Ungkapan itu disampaikan oleh seorang pria bernama Abu Hani, salah
seorang tim medis di Palestina yang kebetulan selamat dari lubang
kematian di Gaza ketika itu. Ia kemudian menuturkan banyak hal tentang
pengalamannya yang sulit dilupakan, saat harus berada di antara dentuman
roket dan suara peluru senjata. Abu Hani, adalah petugas medis, ia juga
menjadi target pembunuhan keji pasukan Israel , seperti juga dialami
rekan-rekannya sesama tim medis di Gaza. “Saya meminta kepada Allah agar
Anda tidak pernah mengalami apa yang saya alami dalam penderitaan dan
krisis seperti ini.

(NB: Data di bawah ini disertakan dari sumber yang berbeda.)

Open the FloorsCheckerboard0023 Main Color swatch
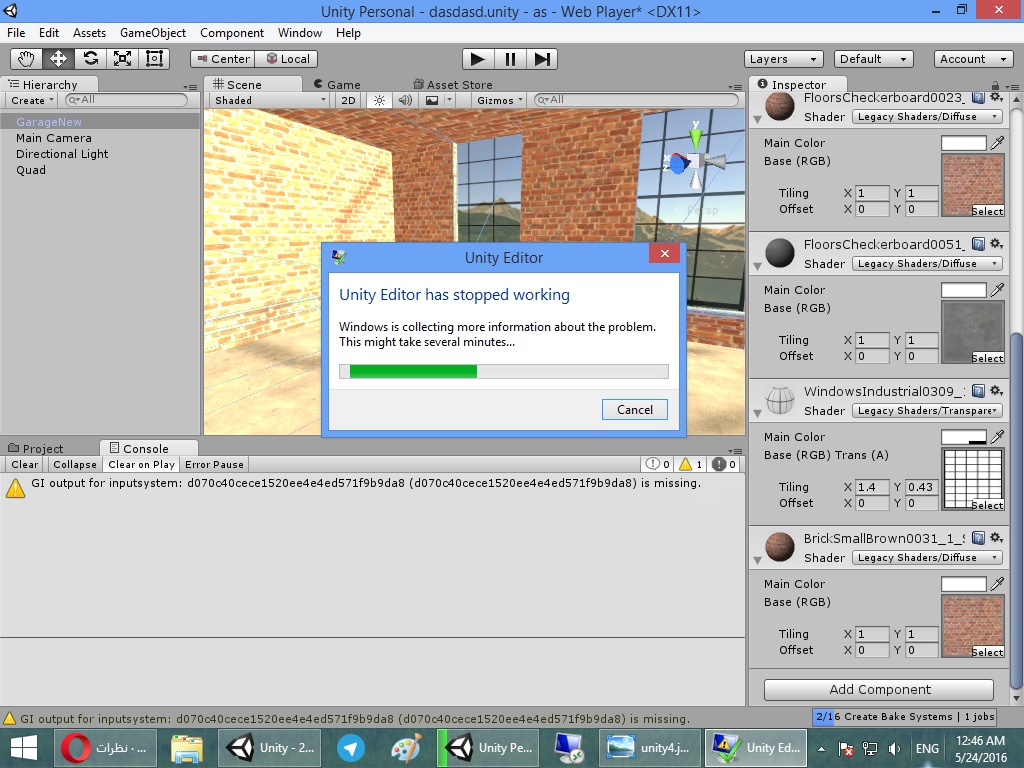This screenshot has height=768, width=1024. [x=963, y=144]
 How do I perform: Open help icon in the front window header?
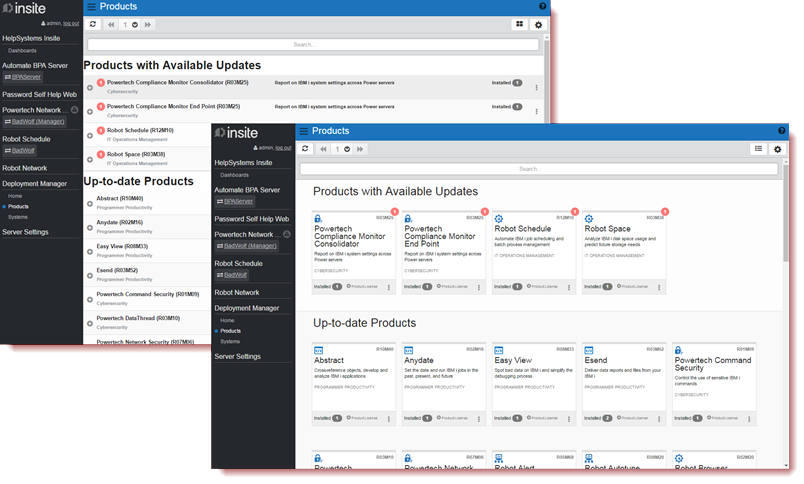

Apa yang kami alami seperti tidak bisa diterima oleh
akal. Tapi insya Allah krisis ini akan berakhir nantinya. Saya tidak
ingin ada orang yang mengalami apa yang saya rasakan. Saya minta kepada
Allah agar kalian tidak bersama kami. Kami akan menang di negeri ini dan
juga di seluruh Negara umat Islam.” Itu perkataan Abu Hani saat seorang
wartawan mendekatinya dan berupaya mengutip kisahnya saat melewati fase
operasi militer Israel yang tak berprikemanusiaan di Gaza.
Abu
Hani menceritakan kejadian dalam dua puluh empat jam yang sangat
menegangkan itu. Ia bercerita, “Saya diminta untuk dating ke rumah
saudara syahid Thalat. Saya sampai di rumah itu, dan saya melihat
jenazah Thalat berada di atas atap rumah sejak ia gugur. Hampir seluruh
tubuhnya berwarna merah darah yang sudah nyaris hampir kering.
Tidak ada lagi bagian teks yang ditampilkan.